In the following function, I'm wondering if the compiler is clever enough to work out that x is going to remain constant, or will it compute the head of the list for every item in the list? (I'm using GHC)
allSame :: Eq a => [a] -> Bool
allSame xs = all (==x) xs where x = head xs
I think Haskell will just evaluate what's needed: So it's looking for x and finds it in the where-clause. Then I think it computes x once and does the all.
If you want to test it, you could write a function myall that does a recursion like in all (==x), but essentially just prints out the comparing element. So you'll see, if you get a new argument each time or if it stays just the same each time.
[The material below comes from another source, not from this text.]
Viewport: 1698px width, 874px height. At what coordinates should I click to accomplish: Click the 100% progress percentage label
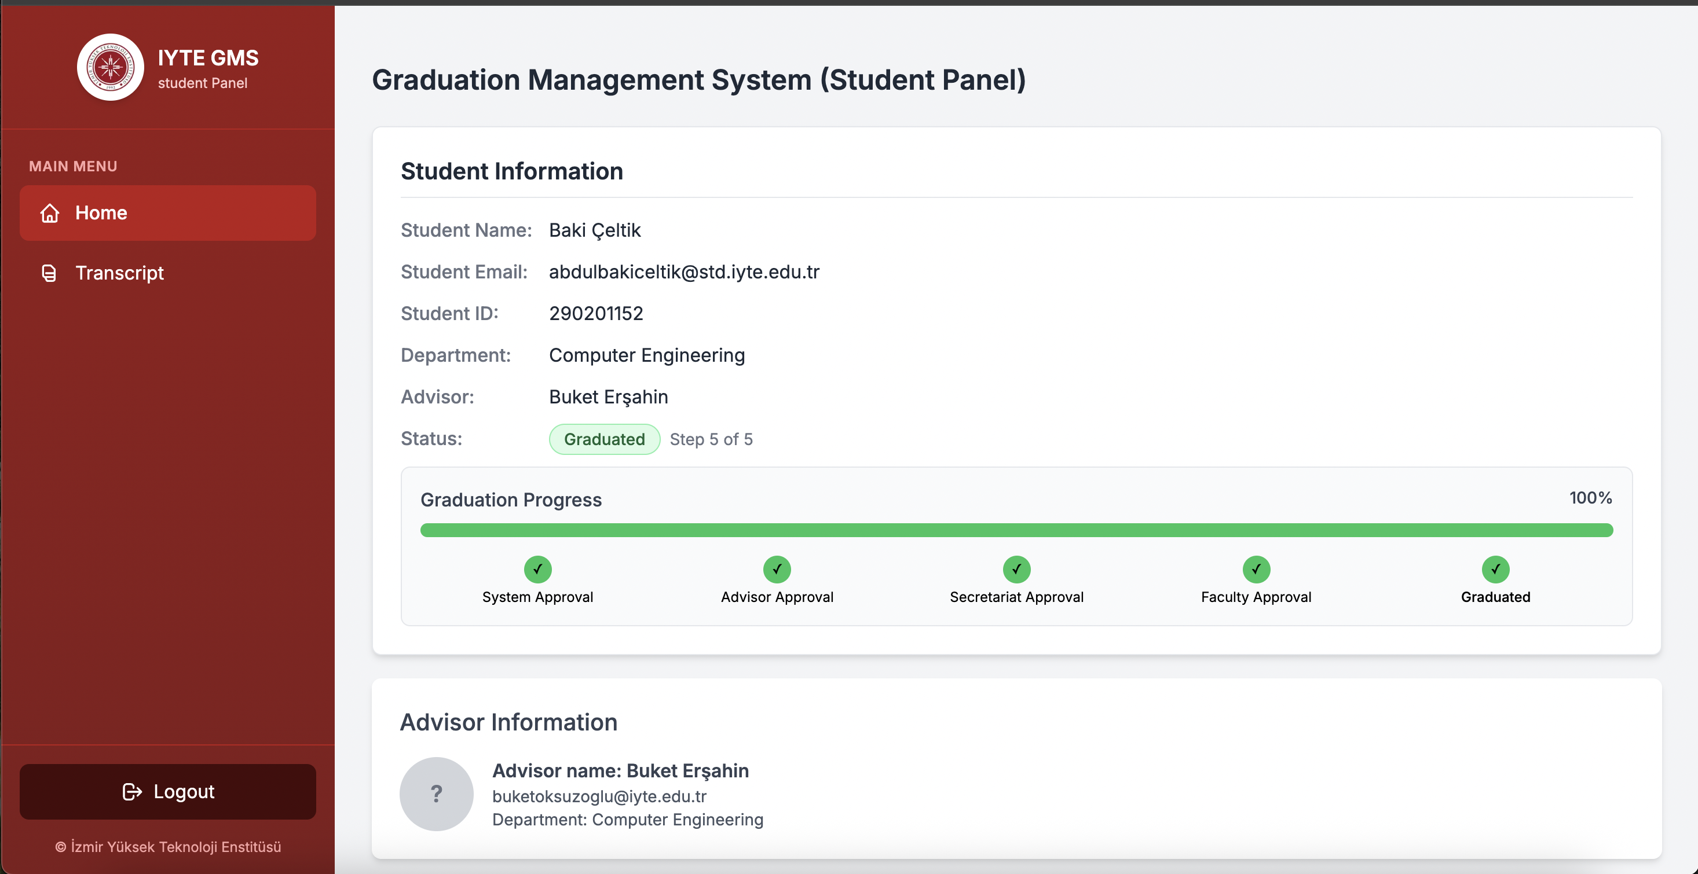[1590, 498]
Here's a little function to test this: myall just collects the first arguments and puts it in a list.
myall x [] = [x]
myall x xs = x:(myall x (tail xs))
test xs = myall (x) xs where x = head xs
If you call test [1,2,3], you will see that the result is [1,1,1,1], i.e. first x is evaluated to 1, after that myall is evaluated.
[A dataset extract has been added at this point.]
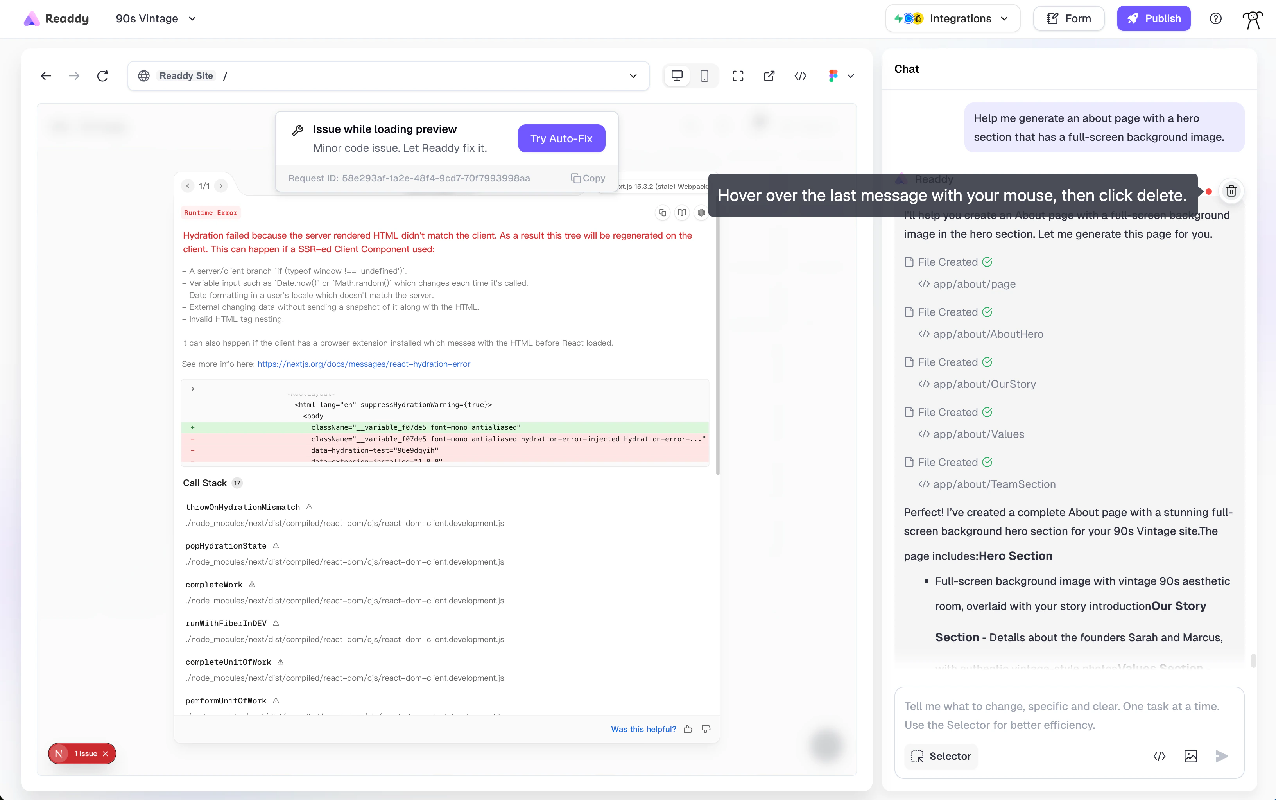Copy the Request ID
The width and height of the screenshot is (1276, 800).
pos(588,178)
The semantics of 'where' in GHC is that a single closure will be allocated for 'x' and shared amongst all uses. A new closure, for the function (== 'x') will be generated, and the optimizer will float it out, so that it is only generated once per traversal.
To see exactly what code is generated, check the Core (e.g. via ghc-core). GHC optimizes the code to:
M.allSame a eq xs =
all
(let
ds =
case xs of
[] -> error "bad head"
x : _-> x
in
\y -> x == y
) xs
If performance is a concern, consider using vectors, as the separate traversals will fuse, removing recursion.